Put the part of the records that opens with the line containing "1101x626 pixels. At" and closes with the line containing "click(124, 18)" into a Markdown table with the columns Row and Text, leaving out blank lines. Include both end lines and nothing outside this span.

---------- Information provided

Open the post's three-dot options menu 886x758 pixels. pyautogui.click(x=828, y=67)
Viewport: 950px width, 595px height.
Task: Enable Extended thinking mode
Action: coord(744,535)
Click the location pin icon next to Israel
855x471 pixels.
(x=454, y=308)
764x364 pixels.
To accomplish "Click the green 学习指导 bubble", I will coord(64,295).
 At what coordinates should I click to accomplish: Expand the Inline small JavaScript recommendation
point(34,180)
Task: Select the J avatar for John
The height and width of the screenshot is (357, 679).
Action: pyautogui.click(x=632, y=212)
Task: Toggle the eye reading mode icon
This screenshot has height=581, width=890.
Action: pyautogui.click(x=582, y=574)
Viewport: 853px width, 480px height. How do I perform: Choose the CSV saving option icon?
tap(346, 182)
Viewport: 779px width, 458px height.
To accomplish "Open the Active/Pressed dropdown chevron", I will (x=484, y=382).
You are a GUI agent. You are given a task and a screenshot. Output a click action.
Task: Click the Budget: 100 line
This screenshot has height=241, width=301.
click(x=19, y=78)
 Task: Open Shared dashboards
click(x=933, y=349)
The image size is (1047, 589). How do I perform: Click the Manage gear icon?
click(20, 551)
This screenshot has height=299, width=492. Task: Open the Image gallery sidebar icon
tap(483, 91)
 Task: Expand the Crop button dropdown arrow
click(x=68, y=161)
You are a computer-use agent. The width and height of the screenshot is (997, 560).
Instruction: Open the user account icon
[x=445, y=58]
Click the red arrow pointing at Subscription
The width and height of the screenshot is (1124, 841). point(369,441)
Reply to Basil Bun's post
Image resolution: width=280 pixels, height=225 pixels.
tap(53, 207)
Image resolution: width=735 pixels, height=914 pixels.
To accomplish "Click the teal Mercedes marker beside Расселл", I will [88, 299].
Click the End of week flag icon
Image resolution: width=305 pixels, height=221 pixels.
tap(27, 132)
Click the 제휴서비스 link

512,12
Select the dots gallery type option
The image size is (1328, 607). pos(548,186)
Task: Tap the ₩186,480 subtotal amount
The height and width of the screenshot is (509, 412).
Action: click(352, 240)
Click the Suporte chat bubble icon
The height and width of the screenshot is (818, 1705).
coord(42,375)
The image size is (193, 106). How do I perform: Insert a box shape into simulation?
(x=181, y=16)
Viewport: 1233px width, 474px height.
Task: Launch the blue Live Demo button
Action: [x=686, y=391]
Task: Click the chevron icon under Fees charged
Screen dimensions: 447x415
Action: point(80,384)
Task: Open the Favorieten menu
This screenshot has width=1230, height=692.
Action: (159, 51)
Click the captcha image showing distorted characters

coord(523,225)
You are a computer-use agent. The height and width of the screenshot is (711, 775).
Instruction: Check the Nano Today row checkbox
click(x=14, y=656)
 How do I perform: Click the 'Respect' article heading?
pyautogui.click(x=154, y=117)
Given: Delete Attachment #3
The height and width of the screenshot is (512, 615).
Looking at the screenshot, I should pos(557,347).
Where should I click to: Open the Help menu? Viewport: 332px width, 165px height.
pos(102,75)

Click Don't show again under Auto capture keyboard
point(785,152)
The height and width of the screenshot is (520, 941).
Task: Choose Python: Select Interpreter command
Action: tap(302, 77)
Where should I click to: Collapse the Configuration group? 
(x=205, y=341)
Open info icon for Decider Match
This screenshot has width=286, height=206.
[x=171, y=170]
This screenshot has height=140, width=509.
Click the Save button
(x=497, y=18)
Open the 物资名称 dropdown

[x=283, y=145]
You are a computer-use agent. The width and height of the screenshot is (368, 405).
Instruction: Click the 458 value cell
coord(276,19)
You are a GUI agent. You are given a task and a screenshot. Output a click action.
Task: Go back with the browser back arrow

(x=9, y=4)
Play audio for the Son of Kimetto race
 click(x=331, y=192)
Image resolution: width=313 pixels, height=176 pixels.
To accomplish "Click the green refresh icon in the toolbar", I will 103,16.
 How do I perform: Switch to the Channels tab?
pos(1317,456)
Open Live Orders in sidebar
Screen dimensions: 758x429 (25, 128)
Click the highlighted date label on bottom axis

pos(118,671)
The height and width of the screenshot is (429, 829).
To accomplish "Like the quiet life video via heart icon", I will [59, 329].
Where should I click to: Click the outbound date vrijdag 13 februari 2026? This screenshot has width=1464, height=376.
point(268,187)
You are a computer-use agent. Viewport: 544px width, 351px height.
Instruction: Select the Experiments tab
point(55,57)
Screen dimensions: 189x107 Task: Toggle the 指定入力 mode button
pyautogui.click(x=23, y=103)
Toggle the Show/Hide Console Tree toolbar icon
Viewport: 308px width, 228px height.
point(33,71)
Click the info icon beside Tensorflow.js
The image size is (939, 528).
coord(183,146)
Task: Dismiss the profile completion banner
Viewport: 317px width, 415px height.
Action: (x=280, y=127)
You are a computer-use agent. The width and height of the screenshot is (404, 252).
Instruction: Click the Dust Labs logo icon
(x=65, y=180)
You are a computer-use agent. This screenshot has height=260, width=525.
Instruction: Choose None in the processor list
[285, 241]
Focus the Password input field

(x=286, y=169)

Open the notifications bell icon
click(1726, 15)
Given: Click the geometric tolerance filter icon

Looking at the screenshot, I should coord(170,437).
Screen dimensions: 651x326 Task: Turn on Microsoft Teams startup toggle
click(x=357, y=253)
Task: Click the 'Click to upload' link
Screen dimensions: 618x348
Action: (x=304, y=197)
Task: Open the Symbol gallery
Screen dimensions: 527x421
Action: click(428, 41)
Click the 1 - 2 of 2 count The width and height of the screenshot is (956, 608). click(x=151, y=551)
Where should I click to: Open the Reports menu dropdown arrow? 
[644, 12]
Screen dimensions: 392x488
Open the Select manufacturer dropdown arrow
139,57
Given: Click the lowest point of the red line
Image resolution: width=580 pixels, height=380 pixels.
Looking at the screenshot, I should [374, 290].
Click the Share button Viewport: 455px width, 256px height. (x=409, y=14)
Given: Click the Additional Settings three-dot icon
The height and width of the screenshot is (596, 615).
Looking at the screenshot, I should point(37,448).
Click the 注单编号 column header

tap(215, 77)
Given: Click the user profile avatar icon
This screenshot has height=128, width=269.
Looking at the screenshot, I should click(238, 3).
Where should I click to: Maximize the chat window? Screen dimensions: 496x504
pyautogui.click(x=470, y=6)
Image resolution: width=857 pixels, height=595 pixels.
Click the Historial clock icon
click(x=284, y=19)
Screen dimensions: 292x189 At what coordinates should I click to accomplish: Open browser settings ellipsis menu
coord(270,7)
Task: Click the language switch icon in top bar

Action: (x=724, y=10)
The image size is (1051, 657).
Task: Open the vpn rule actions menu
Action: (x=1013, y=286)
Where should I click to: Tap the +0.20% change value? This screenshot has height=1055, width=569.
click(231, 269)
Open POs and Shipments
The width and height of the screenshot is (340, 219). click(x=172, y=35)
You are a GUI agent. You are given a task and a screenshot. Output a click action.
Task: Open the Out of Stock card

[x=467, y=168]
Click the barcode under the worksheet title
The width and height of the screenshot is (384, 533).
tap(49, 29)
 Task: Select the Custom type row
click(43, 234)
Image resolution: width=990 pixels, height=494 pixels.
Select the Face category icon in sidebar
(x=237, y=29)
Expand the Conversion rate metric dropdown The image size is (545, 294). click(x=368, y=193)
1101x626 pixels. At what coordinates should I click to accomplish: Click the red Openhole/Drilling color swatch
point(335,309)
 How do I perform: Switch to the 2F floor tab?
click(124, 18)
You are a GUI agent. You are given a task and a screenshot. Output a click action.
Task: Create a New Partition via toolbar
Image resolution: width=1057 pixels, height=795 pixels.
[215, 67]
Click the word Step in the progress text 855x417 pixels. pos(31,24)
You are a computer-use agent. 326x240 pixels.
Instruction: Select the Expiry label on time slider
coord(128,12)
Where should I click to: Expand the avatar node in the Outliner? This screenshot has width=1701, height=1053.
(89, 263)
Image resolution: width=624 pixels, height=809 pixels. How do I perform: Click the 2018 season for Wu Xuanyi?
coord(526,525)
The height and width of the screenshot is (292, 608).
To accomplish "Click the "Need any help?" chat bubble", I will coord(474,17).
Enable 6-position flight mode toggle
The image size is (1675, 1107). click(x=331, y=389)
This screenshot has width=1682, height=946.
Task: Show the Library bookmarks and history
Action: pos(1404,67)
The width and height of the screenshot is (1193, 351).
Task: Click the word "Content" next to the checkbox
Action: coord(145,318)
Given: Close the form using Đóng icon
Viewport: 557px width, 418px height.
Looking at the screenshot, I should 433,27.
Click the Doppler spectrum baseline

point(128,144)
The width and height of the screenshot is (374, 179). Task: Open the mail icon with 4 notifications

--------------------

§ Response below:
| Row | Text |
|---|---|
| 1 | 1101x626 pixels. At what coordinates should I click to accomplish: Click the red Openhole/Drilling color swatch |
| 2 | point(335,309) |
| 3 |  How do I perform: Switch to the 2F floor tab? |
| 4 | click(124, 18) |